Group Key Management Protocol
The protocol assumes a relatively powerful control unit and many lightweight IoT nodes, each equipped with an MIPUF, a hardware hash function, and a compact AES engine. It proceeds in three phases:

  1. Key Distribution – The control unit sends two messages per node. The node’s MIPUF, seeded with a device‑specific challenge and a secret interconnection configuration, generates the group key on the fly. The key is never stored in clear memory; instead, a “key hint” (π_i) and encrypted configuration data (c_γi, f_i) are stored securely.

  2. Key Storage – When a node needs to encrypt or decrypt group traffic, it reconstructs the group key by feeding the stored hint and configuration back into its MIPUF. Because the key never resides persistently, an attacker who compromises the node’s non‑volatile memory still cannot obtain the actual group key without also compromising the PUF hardware.

  3. Rekeying – Upon membership changes (join/leave) or periodic renewal, the control unit issues a new configuration vector and/or challenge, causing each node’s MIPUF to produce a fresh group key. The old key instantly becomes obsolete, providing forward secrecy (leaving members cannot decrypt future messages) and backward secrecy (new members cannot decrypt past messages). Rekeying incurs only the cost of transmitting the new configuration, which is lightweight compared to re‑executing heavy ECC operations.

Energy Efficiency
Simulation results compare the proposed MIPUF‑based scheme against a state‑of‑the‑art ECC‑based group key management solution. Across the full lifecycle (distribution, storage, rekeying), the MIPUF approach consumes on average 47.33 % less energy. The savings stem from eliminating expensive elliptic‑curve point multiplications, relying instead on hardware‑native PUF evaluations, a lightweight fuzzy extractor, and a minimal AES block cipher.
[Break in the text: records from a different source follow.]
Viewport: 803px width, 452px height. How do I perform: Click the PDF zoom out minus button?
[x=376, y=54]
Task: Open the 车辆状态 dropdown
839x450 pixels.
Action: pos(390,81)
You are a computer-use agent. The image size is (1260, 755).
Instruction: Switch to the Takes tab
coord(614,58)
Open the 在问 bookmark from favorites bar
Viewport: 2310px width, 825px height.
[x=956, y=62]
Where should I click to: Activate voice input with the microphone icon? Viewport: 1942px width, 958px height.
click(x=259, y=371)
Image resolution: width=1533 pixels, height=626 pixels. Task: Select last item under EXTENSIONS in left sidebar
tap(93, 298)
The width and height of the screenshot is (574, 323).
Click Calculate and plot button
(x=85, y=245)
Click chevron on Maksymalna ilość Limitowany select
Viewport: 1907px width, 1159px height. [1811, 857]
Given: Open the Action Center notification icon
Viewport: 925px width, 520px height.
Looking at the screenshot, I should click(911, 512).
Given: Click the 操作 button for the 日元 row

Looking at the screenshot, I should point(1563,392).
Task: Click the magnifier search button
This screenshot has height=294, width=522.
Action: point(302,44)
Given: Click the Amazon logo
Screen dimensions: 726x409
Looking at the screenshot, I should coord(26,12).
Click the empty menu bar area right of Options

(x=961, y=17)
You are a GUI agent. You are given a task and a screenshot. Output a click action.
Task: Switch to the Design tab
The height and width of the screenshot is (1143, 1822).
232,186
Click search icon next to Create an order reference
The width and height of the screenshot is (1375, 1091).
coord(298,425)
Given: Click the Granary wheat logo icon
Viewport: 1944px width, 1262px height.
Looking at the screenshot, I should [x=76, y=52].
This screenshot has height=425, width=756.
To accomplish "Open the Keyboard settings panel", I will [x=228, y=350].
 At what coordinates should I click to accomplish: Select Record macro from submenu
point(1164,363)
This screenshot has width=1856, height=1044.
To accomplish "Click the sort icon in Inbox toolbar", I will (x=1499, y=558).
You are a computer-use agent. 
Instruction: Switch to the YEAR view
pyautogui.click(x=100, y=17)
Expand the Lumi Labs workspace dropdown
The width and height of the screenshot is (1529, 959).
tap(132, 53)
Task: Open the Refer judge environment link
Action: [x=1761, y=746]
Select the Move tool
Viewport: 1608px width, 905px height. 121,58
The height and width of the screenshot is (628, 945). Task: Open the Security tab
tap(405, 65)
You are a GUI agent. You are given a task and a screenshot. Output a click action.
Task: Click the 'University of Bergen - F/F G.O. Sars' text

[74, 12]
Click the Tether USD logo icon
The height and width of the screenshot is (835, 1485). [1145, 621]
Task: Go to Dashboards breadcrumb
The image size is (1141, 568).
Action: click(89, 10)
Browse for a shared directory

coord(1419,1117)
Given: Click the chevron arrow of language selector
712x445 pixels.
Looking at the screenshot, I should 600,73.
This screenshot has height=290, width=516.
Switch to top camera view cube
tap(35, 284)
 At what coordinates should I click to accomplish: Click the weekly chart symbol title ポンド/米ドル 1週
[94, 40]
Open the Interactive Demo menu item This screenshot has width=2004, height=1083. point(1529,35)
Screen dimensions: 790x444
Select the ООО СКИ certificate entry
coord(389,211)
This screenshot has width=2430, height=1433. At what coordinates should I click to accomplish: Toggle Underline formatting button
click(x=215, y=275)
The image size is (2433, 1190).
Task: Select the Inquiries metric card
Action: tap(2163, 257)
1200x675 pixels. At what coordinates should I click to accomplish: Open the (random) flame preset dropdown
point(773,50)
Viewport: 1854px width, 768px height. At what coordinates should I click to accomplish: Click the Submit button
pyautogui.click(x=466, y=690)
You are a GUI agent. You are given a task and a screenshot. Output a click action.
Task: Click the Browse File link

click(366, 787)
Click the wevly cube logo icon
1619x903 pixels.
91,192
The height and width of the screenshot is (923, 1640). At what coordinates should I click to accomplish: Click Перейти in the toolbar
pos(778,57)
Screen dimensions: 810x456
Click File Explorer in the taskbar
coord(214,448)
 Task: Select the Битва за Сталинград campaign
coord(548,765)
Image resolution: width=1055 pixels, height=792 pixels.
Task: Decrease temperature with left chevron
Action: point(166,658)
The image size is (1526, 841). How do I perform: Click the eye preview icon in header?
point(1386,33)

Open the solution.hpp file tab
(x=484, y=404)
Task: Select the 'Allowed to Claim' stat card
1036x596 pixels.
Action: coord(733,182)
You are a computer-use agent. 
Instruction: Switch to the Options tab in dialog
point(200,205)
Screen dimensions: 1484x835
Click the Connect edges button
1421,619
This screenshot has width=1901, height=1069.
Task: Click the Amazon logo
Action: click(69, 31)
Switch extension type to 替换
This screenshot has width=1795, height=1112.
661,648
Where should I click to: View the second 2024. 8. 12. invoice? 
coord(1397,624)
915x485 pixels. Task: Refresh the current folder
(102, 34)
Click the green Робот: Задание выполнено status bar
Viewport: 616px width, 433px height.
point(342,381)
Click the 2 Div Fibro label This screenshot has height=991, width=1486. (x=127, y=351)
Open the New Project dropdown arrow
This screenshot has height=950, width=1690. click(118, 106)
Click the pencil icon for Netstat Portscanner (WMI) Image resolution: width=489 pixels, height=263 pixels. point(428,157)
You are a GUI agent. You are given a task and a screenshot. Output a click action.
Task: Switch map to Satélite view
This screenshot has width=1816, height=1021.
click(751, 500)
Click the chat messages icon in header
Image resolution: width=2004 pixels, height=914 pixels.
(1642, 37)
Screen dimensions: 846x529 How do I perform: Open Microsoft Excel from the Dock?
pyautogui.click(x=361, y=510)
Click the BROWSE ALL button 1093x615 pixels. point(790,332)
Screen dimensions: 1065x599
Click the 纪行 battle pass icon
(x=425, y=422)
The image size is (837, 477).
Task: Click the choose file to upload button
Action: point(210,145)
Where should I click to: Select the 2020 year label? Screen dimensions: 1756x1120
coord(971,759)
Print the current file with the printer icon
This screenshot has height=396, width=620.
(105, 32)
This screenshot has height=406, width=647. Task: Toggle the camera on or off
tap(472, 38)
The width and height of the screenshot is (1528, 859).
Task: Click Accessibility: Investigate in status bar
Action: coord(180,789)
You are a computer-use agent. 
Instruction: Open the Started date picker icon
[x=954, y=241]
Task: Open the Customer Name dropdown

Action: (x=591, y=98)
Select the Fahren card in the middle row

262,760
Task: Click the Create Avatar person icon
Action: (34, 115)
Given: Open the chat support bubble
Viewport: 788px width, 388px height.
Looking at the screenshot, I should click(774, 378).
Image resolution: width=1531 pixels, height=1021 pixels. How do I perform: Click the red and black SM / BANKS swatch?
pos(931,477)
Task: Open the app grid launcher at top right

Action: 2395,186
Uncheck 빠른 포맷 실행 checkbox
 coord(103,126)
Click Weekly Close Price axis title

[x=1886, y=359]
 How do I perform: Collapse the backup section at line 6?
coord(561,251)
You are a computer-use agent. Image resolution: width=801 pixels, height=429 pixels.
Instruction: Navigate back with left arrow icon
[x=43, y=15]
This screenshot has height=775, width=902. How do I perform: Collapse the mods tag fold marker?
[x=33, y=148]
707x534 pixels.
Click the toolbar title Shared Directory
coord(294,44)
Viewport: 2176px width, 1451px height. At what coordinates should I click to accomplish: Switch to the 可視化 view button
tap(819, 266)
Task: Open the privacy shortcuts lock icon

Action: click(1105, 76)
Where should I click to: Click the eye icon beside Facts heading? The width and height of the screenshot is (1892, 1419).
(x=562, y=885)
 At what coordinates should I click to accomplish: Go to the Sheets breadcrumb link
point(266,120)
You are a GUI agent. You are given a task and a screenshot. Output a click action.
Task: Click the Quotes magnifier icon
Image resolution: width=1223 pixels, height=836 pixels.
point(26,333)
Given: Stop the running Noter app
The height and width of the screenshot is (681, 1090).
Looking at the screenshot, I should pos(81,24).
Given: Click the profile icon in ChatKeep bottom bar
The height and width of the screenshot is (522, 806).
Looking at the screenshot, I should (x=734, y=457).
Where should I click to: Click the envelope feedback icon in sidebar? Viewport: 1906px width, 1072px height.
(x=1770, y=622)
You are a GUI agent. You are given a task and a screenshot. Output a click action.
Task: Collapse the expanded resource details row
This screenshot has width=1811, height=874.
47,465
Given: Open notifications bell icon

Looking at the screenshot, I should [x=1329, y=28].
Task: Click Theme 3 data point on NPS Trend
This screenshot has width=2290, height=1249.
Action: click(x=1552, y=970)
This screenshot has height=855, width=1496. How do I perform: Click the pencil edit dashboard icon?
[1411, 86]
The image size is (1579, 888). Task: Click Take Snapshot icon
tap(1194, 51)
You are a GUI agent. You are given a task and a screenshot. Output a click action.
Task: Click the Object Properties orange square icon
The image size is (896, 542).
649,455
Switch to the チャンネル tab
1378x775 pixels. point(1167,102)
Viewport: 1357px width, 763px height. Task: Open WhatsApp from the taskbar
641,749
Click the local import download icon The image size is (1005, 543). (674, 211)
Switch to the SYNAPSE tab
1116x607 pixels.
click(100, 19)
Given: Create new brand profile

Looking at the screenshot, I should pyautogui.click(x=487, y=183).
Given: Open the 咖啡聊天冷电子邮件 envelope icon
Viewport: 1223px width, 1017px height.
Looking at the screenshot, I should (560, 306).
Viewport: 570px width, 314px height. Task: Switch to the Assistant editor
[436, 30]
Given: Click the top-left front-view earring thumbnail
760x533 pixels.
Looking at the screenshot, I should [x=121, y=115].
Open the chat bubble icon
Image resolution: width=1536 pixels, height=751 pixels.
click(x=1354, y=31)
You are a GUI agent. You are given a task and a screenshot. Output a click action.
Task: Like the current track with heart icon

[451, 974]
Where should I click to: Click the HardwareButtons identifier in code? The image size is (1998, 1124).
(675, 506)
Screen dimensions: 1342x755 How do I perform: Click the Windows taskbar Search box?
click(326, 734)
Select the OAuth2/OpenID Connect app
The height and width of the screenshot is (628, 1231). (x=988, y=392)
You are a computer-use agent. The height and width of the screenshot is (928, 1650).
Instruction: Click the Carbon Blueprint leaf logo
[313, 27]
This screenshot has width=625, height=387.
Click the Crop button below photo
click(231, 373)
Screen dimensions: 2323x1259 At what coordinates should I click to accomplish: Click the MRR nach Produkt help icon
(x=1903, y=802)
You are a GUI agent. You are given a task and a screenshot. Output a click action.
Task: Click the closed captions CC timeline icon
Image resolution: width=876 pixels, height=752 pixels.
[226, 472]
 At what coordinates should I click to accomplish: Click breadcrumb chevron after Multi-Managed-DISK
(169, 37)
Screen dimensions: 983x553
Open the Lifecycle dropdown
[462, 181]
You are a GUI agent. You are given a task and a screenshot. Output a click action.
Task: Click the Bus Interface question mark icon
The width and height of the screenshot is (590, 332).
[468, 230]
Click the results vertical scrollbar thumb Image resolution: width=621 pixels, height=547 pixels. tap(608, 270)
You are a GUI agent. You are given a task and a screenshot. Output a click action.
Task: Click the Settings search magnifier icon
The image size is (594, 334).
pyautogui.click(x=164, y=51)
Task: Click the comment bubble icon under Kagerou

Conclusions and Future Work
The authors demonstrate that a carefully designed multistage PUF can serve as a versatile, low‑power cryptographic primitive capable of handling the entire group key management process in constrained IoT environments. The architecture offers strong resistance to modeling attacks, high uniqueness, and acceptable reliability after modest error correction. Energy measurements indicate a substantial reduction compared with conventional public‑key schemes. Future research directions include: (i) integrating stronger strong‑PUF designs such as LRR‑DPUF to further improve modeling resistance; (ii) fabricating a full hardware prototype to validate the reported energy savings under real‑world workloads; and (iii) extending the protocol to support large‑scale dynamic groups with hierarchical key structures.